Era novembro de 2014. Primeiro fim de semana. Plena campanha da Dilma. Fim de tarde na RPPN dele, a Linda Serra dos Topázios. Jaime e eu começamos a conversar sobre a falta que fazia termos acesso a um veículo independente e democrático de informação.

Resolvemos fundar o nosso. Um espaço não comercial, de resistência. Mais um trabalho de militância, voluntário, por suposto. Jaime propôs um jornal; eu, uma revista. O nome eu escolhi (ele queria Bacurau). Dividimos as tarefas. A capa ficou com ele, a linha editorial também.

Correr atrás da grana ficou por minha conta. A paleta de cores, depois de larga prosa, Jaime fechou questão – “nossas cores vão ser o vermelho e o amarelo, porque revista tem que ter cor de luta, cor vibrante” (eu queria verde-floresta). Na paz, acabei enfiando um branco.

Fizemos a primeira edição da Xapuri lá mesmo, na Reserva, em uma noite. Optamos por centrar na pauta socioambiental. Nossa primeira capa foi sobre os povos indígenas isolados do Acre: ‘Isolados, Bravos, Livres: Um Brasil Indígena por Conhecer”. Depois de tudo pronto, Jaime inventou de fazer uma outra boneca, “porque toda revista tem que ter número zero”.

Dessa vez finquei pé, ficamos com a capa indígena. Voltei pra Brasília com a boneca praticamente pronta e com a missão de dar um jeito de imprimir. Nos dias seguintes, o Jaime veio pra Formosa, pra convencer minha irmã Lúcia a revisar a revista, “de grátis”. Com a primeira revista impressa, a próxima tarefa foi montar o Conselho Editorial.
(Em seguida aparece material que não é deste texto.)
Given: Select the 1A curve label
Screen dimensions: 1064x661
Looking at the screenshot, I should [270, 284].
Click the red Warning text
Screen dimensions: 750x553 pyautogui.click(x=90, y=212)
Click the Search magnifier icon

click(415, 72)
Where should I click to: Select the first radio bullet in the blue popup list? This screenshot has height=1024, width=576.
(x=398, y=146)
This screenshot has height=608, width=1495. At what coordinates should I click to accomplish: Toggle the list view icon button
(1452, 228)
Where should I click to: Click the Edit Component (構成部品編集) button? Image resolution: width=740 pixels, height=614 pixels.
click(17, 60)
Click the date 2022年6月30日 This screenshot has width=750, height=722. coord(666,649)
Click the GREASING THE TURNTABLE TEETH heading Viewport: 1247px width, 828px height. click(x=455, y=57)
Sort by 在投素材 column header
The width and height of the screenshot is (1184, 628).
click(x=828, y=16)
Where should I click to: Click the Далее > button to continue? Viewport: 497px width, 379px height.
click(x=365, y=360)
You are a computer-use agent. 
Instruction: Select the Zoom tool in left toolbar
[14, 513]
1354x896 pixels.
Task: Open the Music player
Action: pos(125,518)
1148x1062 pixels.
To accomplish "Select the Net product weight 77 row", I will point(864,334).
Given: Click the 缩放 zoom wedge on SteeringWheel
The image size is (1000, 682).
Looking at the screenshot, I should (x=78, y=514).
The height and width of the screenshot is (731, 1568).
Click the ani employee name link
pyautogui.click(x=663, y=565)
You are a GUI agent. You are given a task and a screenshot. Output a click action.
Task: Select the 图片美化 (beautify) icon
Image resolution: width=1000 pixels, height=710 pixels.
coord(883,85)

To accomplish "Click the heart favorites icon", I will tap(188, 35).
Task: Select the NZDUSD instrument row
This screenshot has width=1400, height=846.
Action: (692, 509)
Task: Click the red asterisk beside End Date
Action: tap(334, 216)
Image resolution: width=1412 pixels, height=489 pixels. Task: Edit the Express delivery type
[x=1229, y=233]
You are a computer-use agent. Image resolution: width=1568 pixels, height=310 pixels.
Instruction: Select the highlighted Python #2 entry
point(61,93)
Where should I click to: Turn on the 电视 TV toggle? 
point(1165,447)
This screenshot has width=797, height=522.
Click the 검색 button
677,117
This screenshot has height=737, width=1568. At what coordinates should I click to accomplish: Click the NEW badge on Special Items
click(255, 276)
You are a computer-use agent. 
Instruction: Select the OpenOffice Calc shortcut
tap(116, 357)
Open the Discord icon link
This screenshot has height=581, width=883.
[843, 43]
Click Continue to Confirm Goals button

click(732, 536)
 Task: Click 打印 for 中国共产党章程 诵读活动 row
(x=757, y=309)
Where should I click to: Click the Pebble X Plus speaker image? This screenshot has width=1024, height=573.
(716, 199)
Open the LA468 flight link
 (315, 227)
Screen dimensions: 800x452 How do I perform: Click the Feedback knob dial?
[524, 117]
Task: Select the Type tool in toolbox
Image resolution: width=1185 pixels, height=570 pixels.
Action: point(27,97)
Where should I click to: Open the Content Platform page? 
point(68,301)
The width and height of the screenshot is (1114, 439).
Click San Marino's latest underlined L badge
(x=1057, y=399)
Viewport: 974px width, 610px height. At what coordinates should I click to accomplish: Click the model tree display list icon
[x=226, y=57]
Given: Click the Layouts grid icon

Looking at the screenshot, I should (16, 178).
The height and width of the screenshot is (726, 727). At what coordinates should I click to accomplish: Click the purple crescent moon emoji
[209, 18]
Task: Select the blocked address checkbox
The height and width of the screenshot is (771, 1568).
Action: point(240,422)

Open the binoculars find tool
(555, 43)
Jaime fez questão de visitar, explicar o projeto e convidar pessoalmente cada conselheiro e cada conselheira (até a doença agravar, nos seus últimos meses de vida, nunca abriu mão dessa tarefa). Daqui rumamos pra Goiânia, para convidar o arqueólogo Altair Sales Barbosa, nosso primeiro conselheiro. “O mais sabido de nóis,” segundo o Jaime.

Trilhamos uma linda jornada. Em 80 meses, Jaime fez questão de decidir, mensalmente, o tema da capa e, quase sempre, escrever ele mesmo. Às vezes, ligava pra falar da ótima ideia que teve, às vezes sumia e, no dia certo, lá vinha o texto pronto, impecável.

Na sexta-feira, 9 de julho, quando preparávamos a Xapuri 81, pela primeira vez em sete anos, ele me pediu para cuidar de tudo. Foi uma conversa triste, ele estava agoniado com os rumos da doença e com a tragédia que o Brasil enfrentava. Não falamos em morte, mas eu sabia que era o fim.

Hoje, cá estamos nós, sem as capas do Jaime, sem as pautas do Jaime, sem o linguajar do Jaime, sem o jaimês da Xapuri, mas na labuta, firmes na resistência. Mês sim, mês sim de novo, como você sonhava, Jaiminho, carcamos porva e, enfim, chegamos à nossa edição número 100. E, depois da Xapuri 100, como era desejo seu, a gente segue esperneando.

Fica tranquilo, camarada, que por aqui tá tudo direitim.